I am an old man and have known a great many troubles, but most of them never happened.

I hope you will be willing to explore this saying. An upbeat perspective suggests that great discoveries await.

Quote Investigator: A version of this quip was ascribed to Mark Twain in a Singapore newspaper in 1923, but Twain died in 1910; hence, this evidence is quite weak. Winston Churchill employed an instance of the saying in 1924, but he attributed the words to an anonymous “old man”. Details for these citations are given further below.

The earliest strong match located by QI was published in 1881. The humorous remark was spoken by President-elect James A. Garfield who was discussing the large number of tasks he would be facing as President. The statement was reported in the Cleveland Leader of Cleveland, Ohio, and the phrasing indicated that Garfield was referencing a saying that was already in circulation: 1

I remember the old man who said he had had a great many troubles in his life, but the worst of them never happened.

Interesting ideational precursors of this expression were used by Seneca the Younger, Thomas Jefferson, and Martin Farquhar Tupper.

Here are additional selected citations in chronological order which trace the evolution of the sentiment and the saying.

Roman philosopher Seneca the Younger lived between 4 BCE and 65 CE. His letter number 98 to Lucilius contained the following in Latin which has been translated into English. There was no humor in this didactic statement, but it voiced part of the thought underlying the later saying: 2 3

There is nothing so wretched or foolish as to anticipate misfortunes. What madness it is in your expecting evil before it arrives!
Seneca—Epistolae Ad Lucilium. XCVIII.

In 1816 Thomas Jefferson wrote a letter to John Adams that discussed the topic of unfounded apprehensions. Boldface has been added to excerpts below: 4

You ask, if I would agree to live my seventy or rather seventy-three years over again? To which I say, yea. I think with you, that it is a good world on the whole; that it has been framed on a principle of benevolence, and more pleasure than pain dealt out to us.

There are, indeed, (who might say nay) gloomy and hypochondriac minds, inhabitants of diseased bodies, disgusted with the present, and despairing of the future; always counting that the worst will happen, because it may happen. To these I say, how much pain have cost us the evils which have never happened! My temperament is sanguine. I steer my bark with Hope in the head, leaving Fear astern.

In 1825 Thomas Jefferson wrote a letter of guidance and advice to the son of a friend. He included a list of ten canons such as: “Never spend your money before you have it”. The eighth canon was the following: 5

A Decalogue of Canons for observation in practical life.
Number 8: How much pain have cost us the evils which have never happened.

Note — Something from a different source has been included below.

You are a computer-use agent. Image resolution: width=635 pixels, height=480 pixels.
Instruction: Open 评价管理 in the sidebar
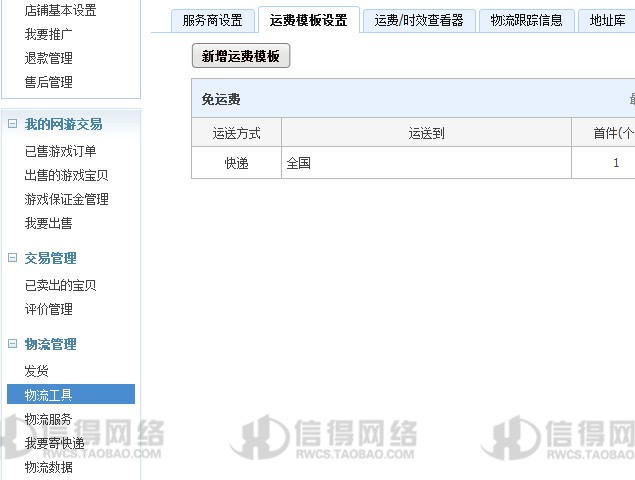48,309
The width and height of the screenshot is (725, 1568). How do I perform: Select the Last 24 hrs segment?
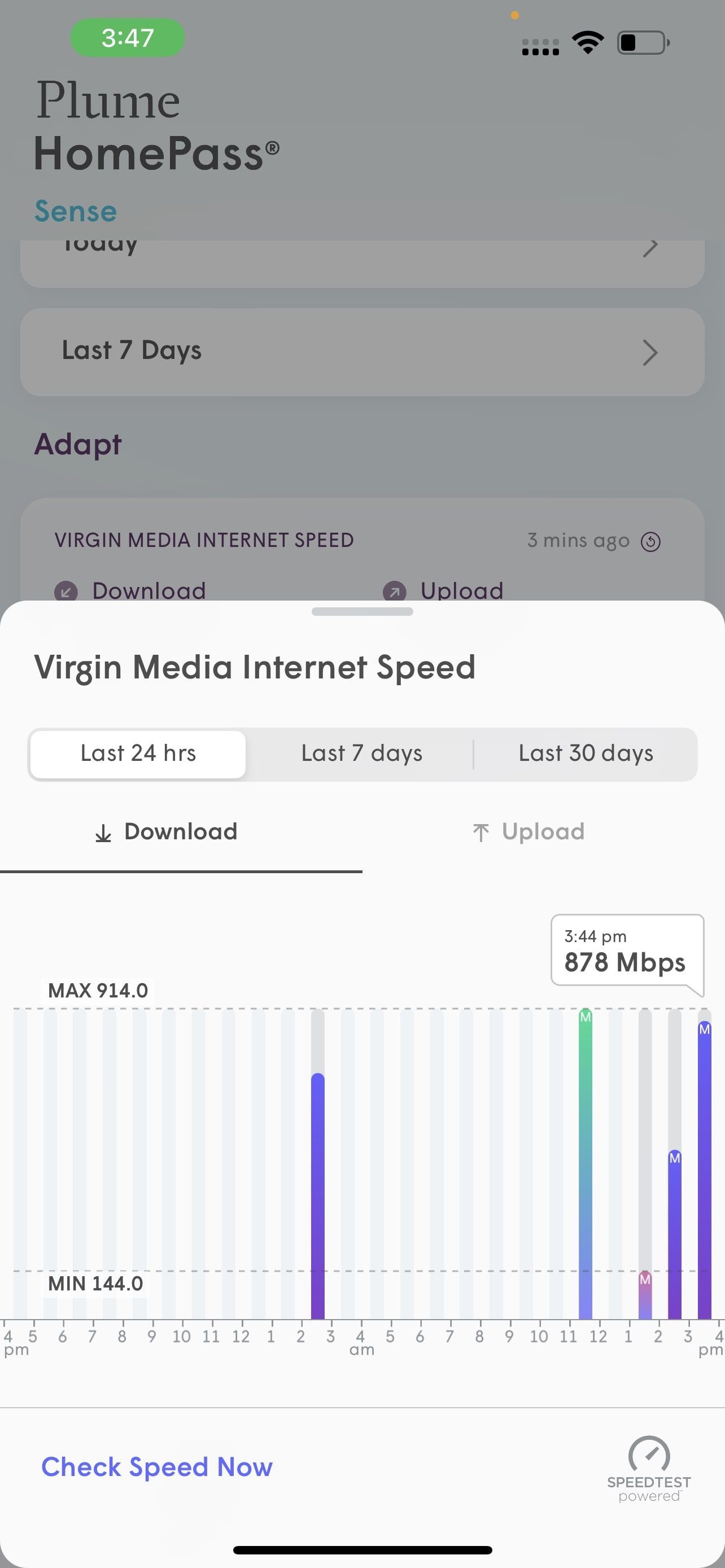(x=138, y=754)
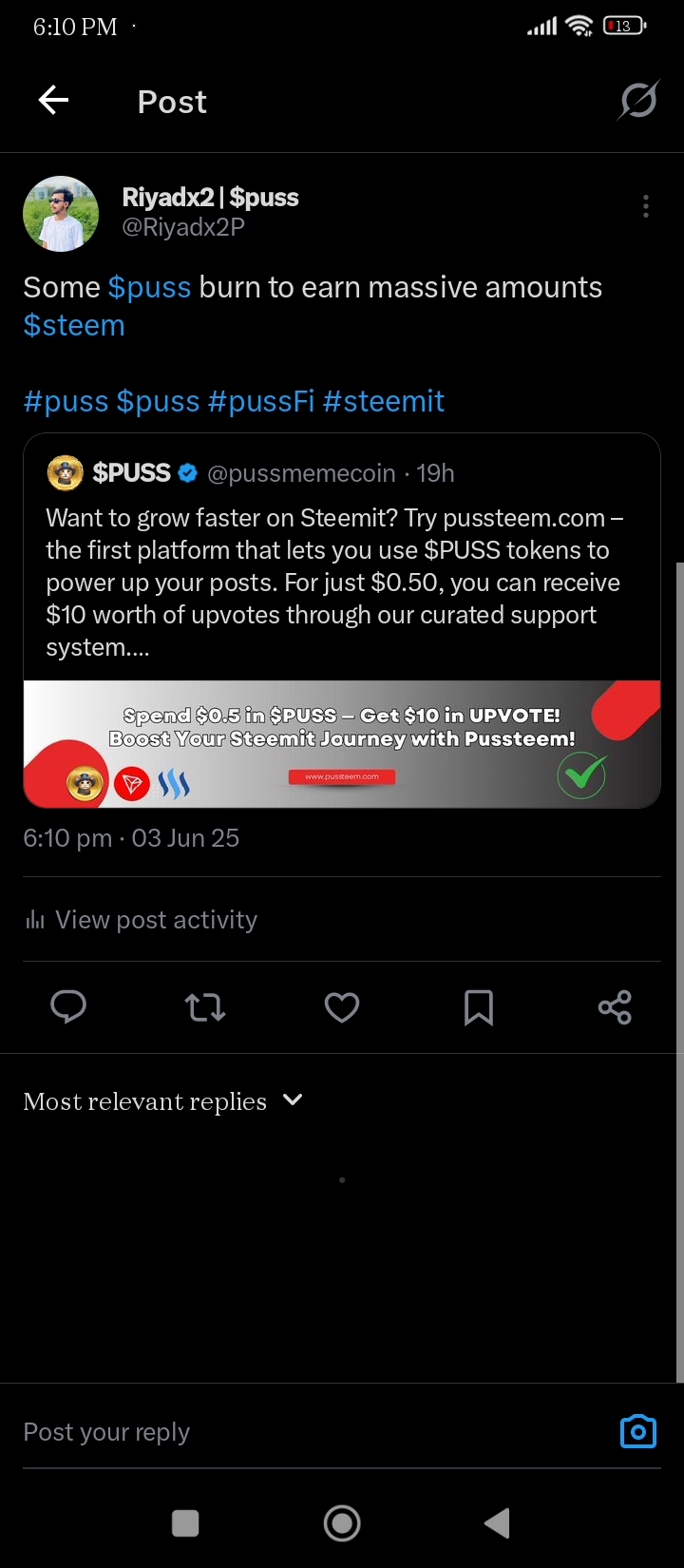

In the 1830s the influential English writer and poet Martin Farquhar Tupper released “Proverbial Philosophy”, a popular work published in many editions during the ensuing decades. Here are the first four lines of the work titled “Of Anticipation”: 6

Thou hast seen many sorrows, travel-stained pilgrim of the world,
But that which hath vexed thee most, hath been the looking for evil;
And though calamities have crossed thee, and misery been heaped on thy head,
Yet ills that never happened, have chiefly made thee wretched.

In 1854 the “Friends’ Intelligencer” published an article titled “Strive To Be Cheerful” which recalled the verses of Tupper, but the author made an interesting modification. The word “sorrows” was replaced by “troubles”. The modern saying connected to Twain and Churchill has typically employed the word “troubles”: 7

There is a species of croakers, and their name is legion, who delight in anticipating future evils, and who pass a good share of their time in prognostications of woe and misery. This class of people forcibly remind us of Tupper’s truthful words: “Thou hast seen many troubles, travel-stained pilgrim of the world, but that which hath vexed thee most, hath been the looking for evil. And though calamities have crossed thee, and misery been heaped upon thy head, yet ills, that never happened, have chiefly made thee wretched.”

In 1881 President-elect James A. Garfield used an instance of the saying as noted near the beginning of this article. Garfield used the phrase “the worst of them” instead of “most of them”: 8

I remember the old man who said he had had a great many troubles in his life, but the worst of them never happened.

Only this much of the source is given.